• _TASK TO COMPLETE_:
Output must match the data below exactly from its first line through the line that contains "Araştırma (680, 234)", with no other line.

• _INFORMATION_:
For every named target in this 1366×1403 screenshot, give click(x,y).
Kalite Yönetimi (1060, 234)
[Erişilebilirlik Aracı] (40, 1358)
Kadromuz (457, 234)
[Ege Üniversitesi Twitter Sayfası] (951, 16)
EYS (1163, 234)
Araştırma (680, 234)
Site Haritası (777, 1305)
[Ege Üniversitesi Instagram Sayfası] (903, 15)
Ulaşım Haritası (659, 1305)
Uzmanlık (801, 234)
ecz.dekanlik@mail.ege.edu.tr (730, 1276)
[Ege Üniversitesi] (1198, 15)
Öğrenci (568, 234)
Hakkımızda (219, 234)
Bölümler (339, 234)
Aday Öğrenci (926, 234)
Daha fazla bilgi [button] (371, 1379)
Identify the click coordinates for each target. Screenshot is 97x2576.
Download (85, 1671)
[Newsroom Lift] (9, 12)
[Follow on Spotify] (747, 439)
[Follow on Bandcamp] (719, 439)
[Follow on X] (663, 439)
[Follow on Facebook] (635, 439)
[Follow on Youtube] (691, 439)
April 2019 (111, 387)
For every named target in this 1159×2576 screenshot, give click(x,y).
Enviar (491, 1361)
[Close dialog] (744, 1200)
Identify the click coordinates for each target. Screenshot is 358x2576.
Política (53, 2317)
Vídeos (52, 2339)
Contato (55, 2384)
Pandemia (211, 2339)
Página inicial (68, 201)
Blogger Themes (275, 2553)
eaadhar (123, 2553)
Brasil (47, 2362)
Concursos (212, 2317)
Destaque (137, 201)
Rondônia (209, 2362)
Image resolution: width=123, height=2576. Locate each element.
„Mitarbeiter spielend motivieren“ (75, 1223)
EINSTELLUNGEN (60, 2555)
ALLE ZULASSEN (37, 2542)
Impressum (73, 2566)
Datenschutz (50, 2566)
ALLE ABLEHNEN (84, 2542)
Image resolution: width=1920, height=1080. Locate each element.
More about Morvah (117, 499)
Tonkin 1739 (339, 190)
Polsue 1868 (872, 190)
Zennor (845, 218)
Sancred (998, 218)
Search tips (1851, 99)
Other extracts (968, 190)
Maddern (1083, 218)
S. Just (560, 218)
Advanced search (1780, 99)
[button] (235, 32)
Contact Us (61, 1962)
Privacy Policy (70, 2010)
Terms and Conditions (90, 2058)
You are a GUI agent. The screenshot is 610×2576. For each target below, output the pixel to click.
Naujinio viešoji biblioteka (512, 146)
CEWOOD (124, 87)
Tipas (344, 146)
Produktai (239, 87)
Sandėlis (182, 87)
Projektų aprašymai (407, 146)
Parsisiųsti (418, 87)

• _ANSWER TO THIS TASK_:
For every named target in this 1366×1403 screenshot, give click(x,y).
Kalite Yönetimi (1060, 234)
[Erişilebilirlik Aracı] (40, 1358)
Kadromuz (457, 234)
[Ege Üniversitesi Twitter Sayfası] (951, 16)
EYS (1163, 234)
Araştırma (680, 234)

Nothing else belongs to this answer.